### [Exercise data]
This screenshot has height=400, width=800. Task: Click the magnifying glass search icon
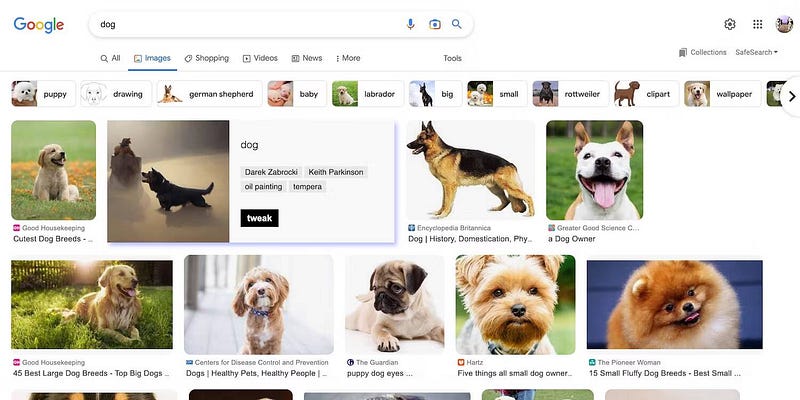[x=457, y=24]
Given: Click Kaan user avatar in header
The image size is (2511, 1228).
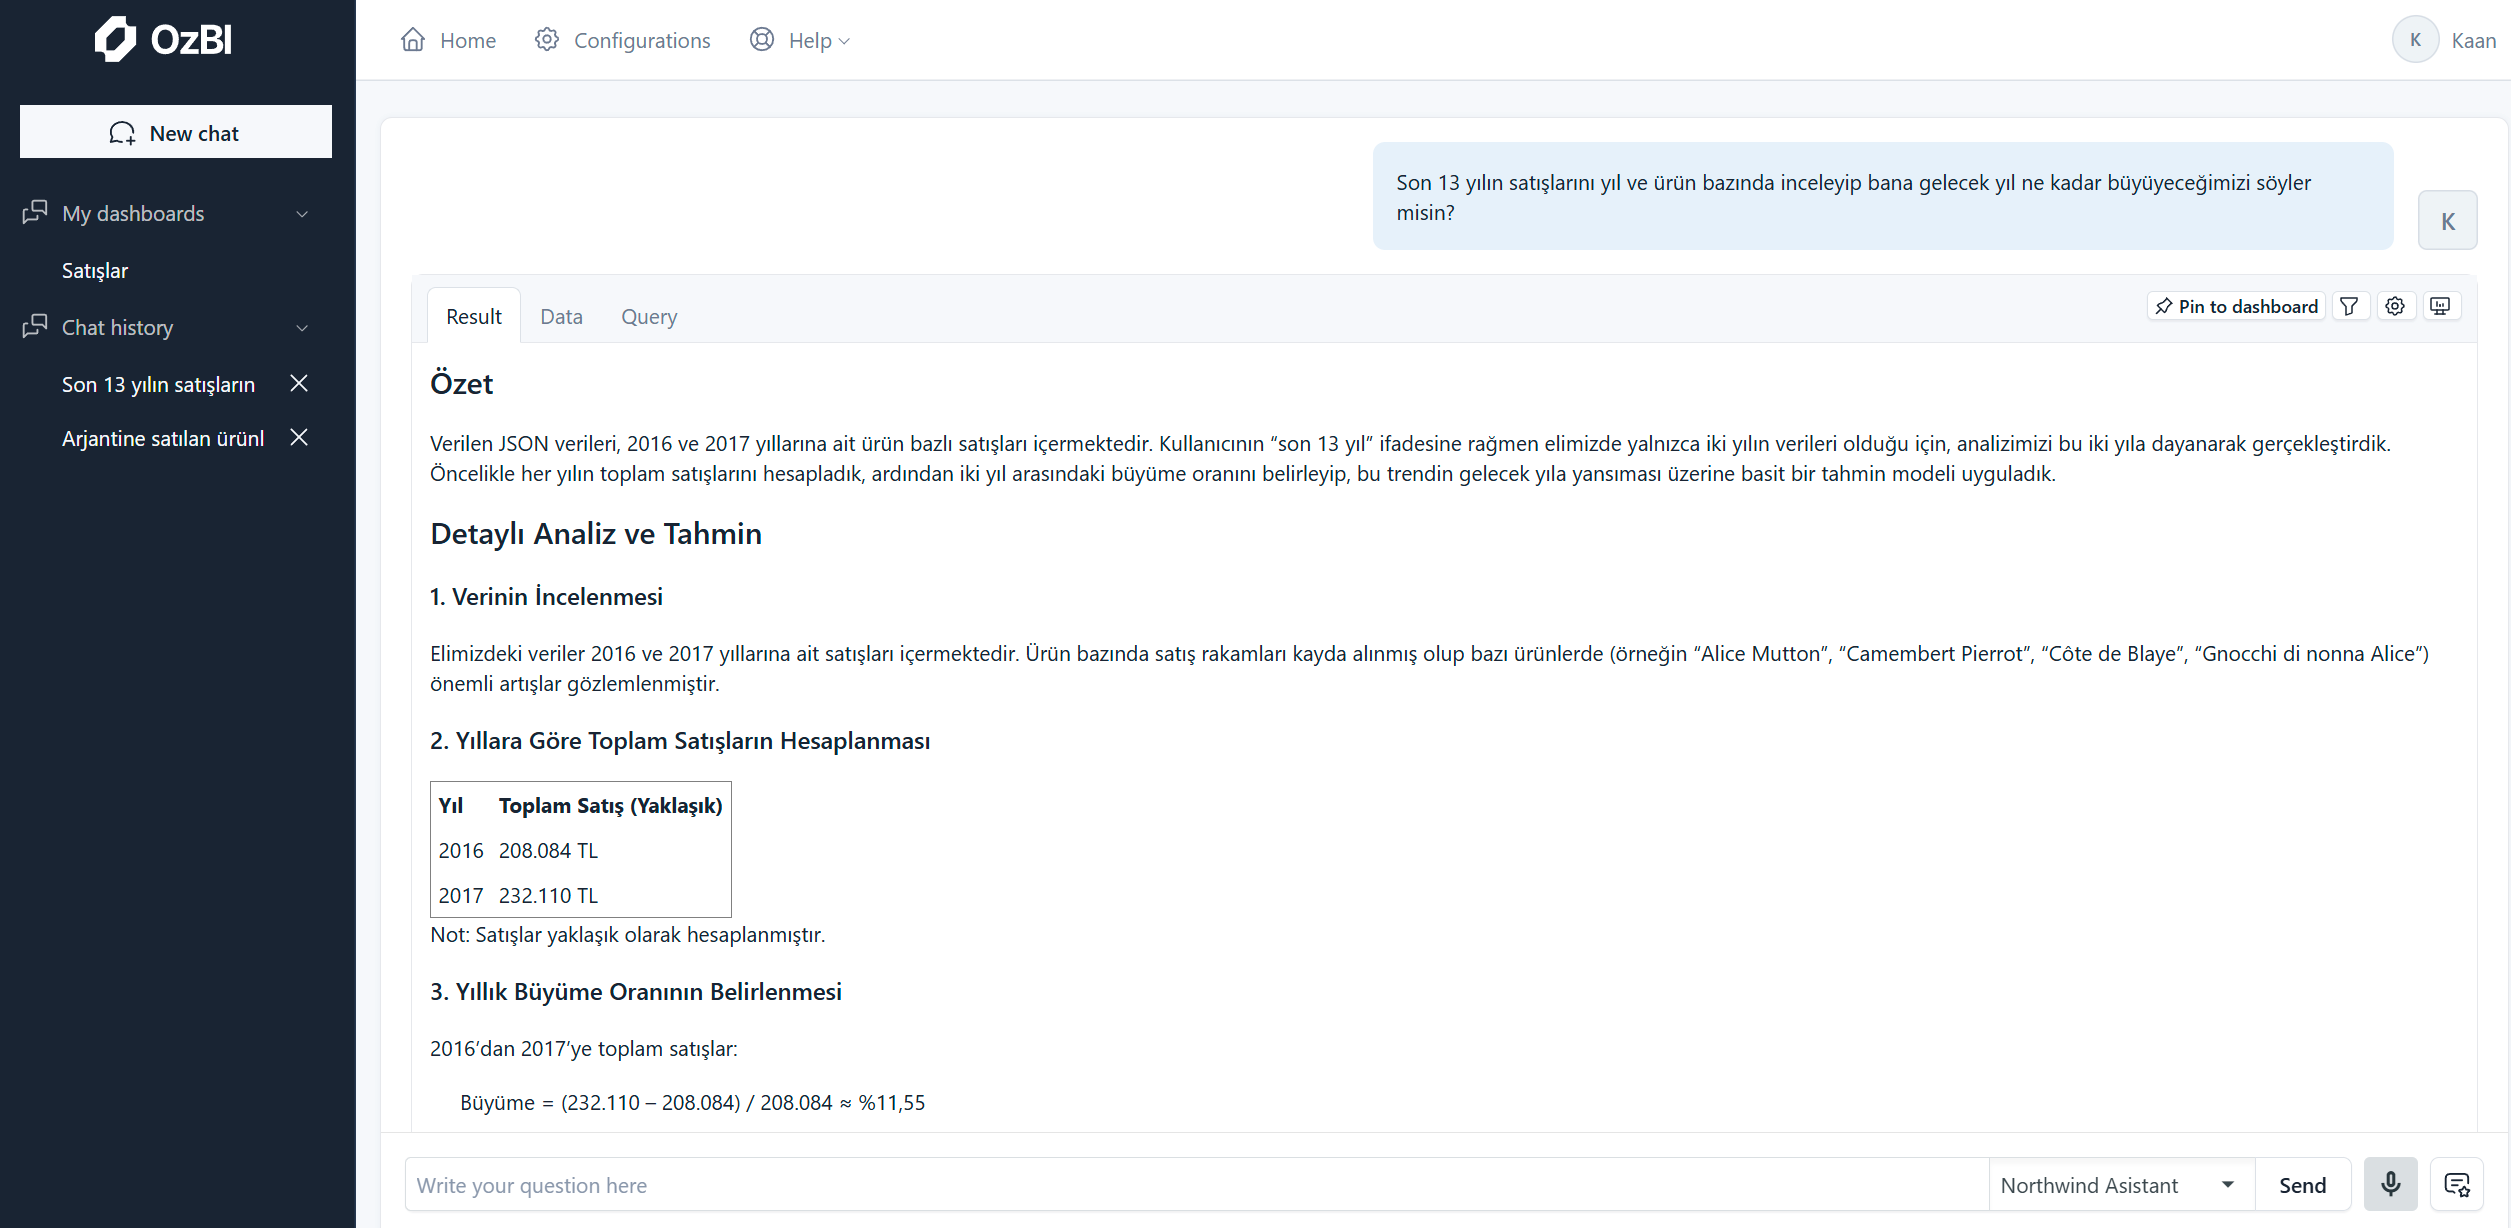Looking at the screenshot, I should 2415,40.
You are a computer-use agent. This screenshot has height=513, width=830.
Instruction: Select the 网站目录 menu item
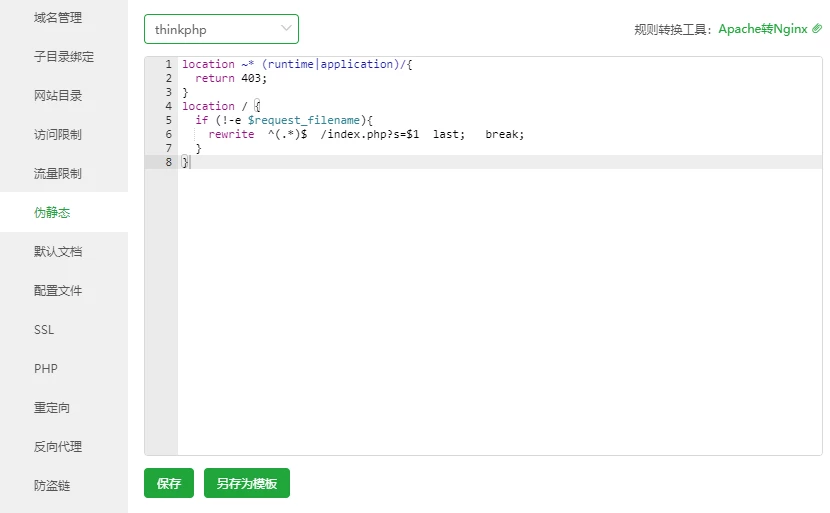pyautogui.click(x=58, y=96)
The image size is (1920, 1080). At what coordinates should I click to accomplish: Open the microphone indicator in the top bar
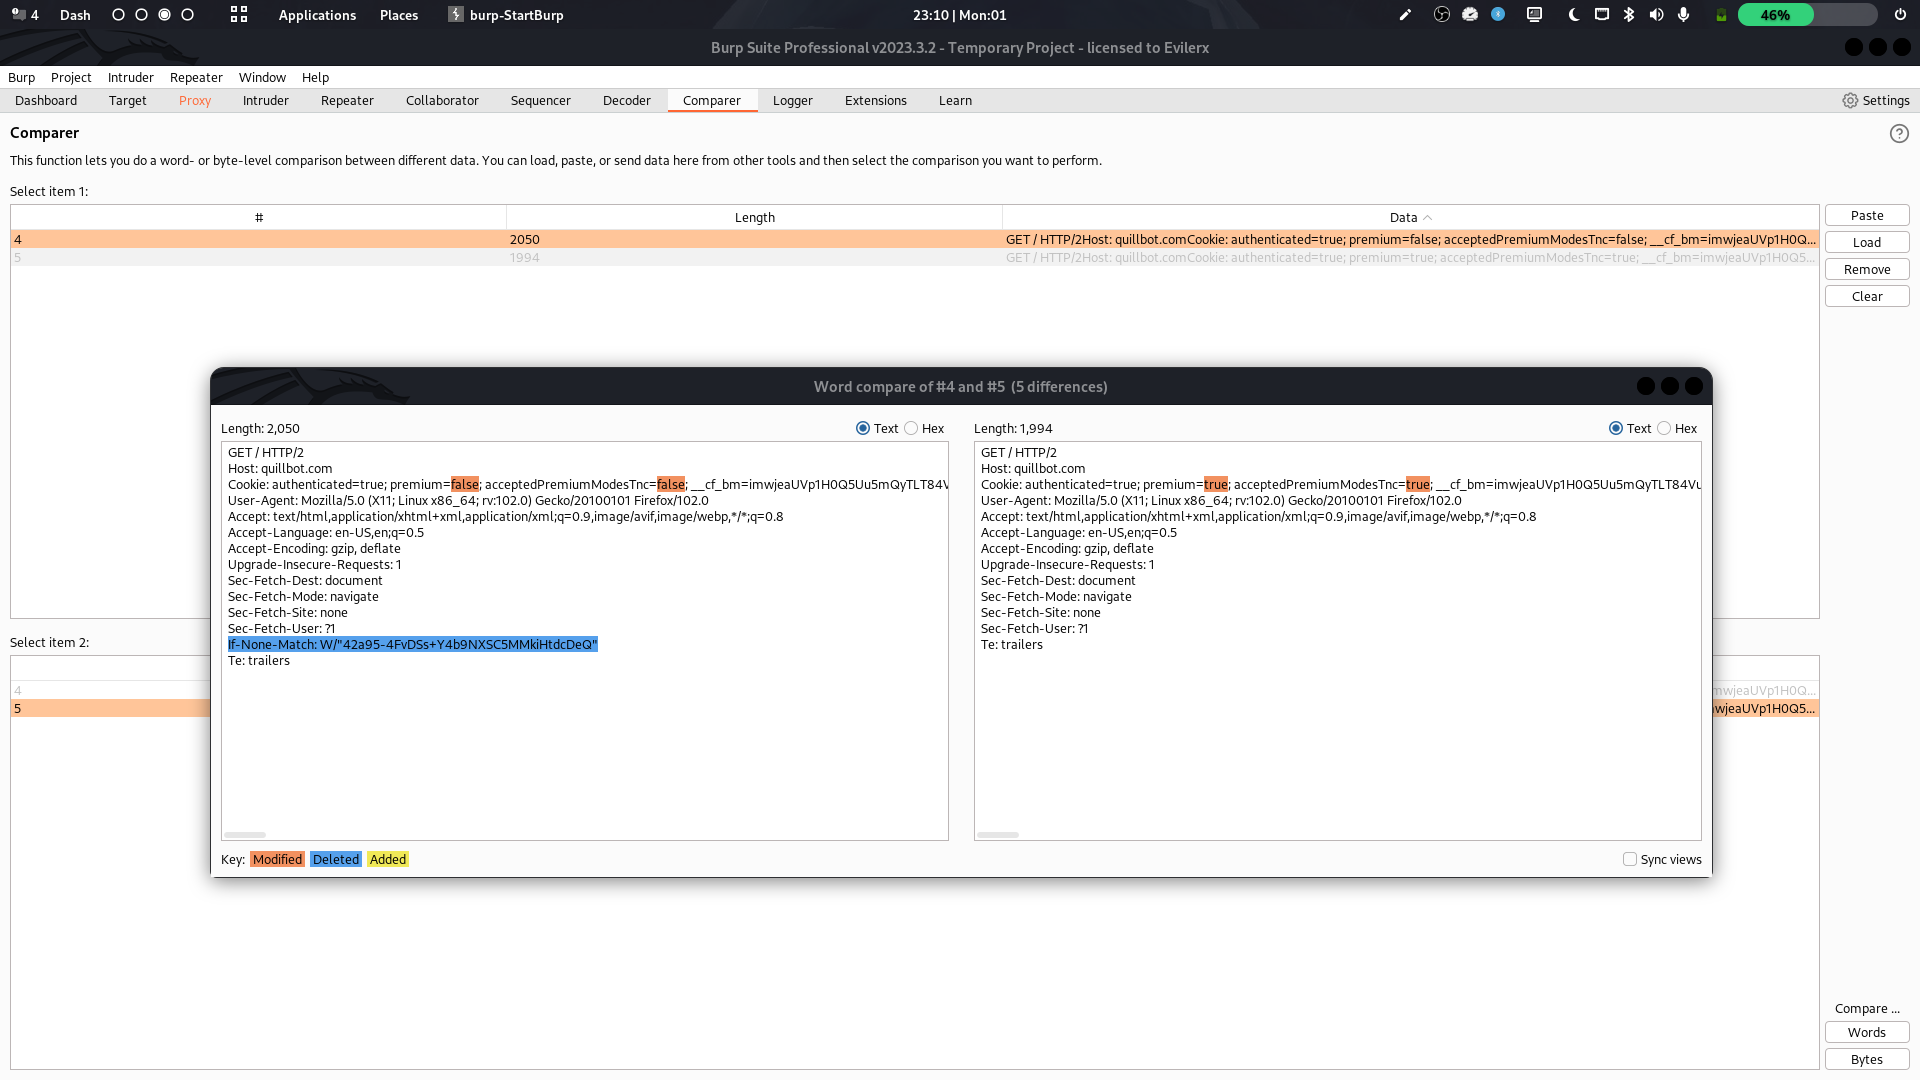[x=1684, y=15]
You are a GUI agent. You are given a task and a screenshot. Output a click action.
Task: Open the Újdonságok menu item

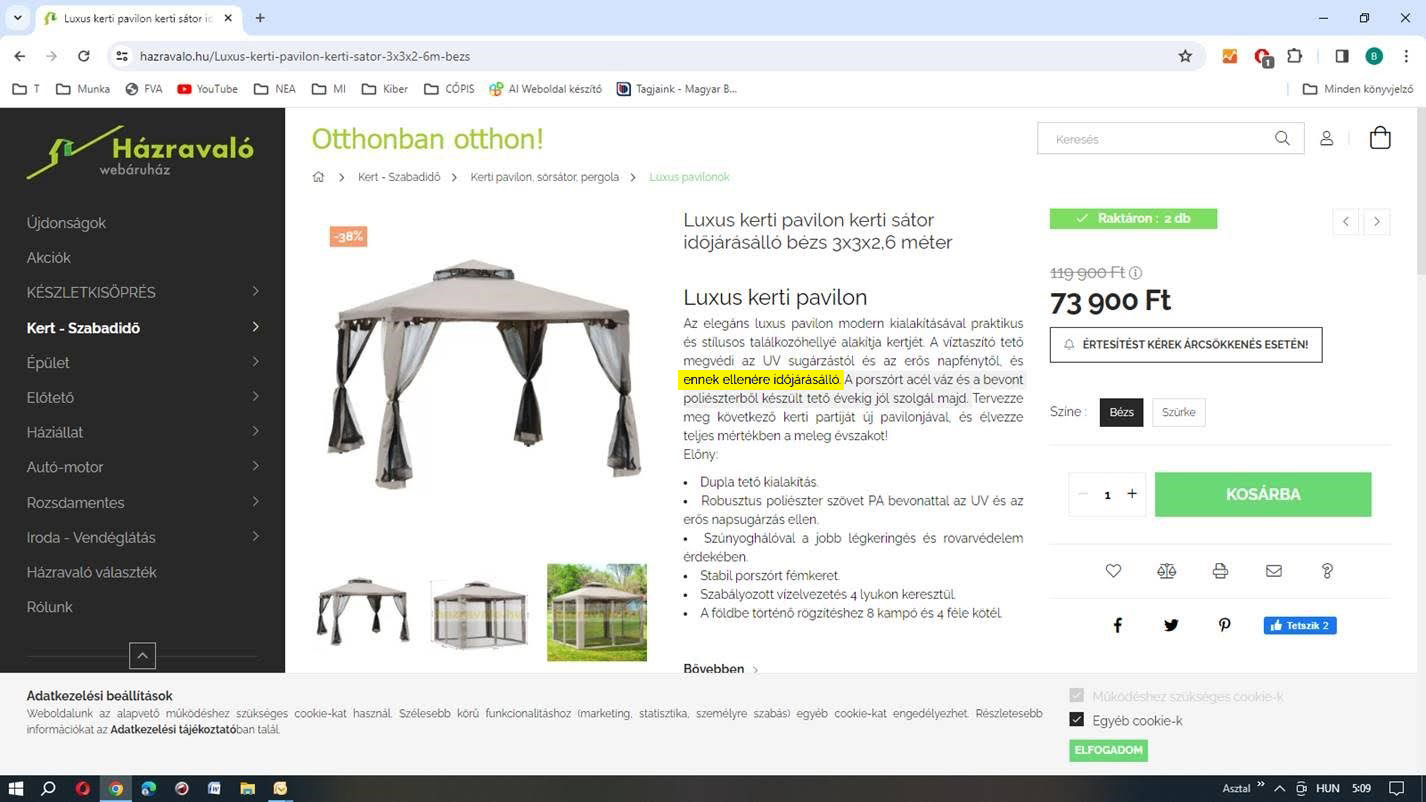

### [What you will do]
Present each line of the data above as an item in a numbered list, leaving out the blank line and omitting the pictures.

### [Output for this exercise]
1. This screenshot has height=400, width=800. Task: Click the magnifying glass search icon
2. [x=457, y=24]
3. Given: Click Kaan user avatar in header
4. The image size is (2511, 1228).
5. Looking at the screenshot, I should 2415,40.
6. You are a computer-use agent. This screenshot has height=513, width=830.
7. Instruction: Select the 网站目录 menu item
8. pyautogui.click(x=58, y=96)
9. The image size is (1920, 1080). At what coordinates should I click to accomplish: Open the microphone indicator in the top bar
10. [x=1684, y=15]
11. You are a GUI agent. You are given a task and a screenshot. Output a click action.
12. Task: Open the Újdonságok menu item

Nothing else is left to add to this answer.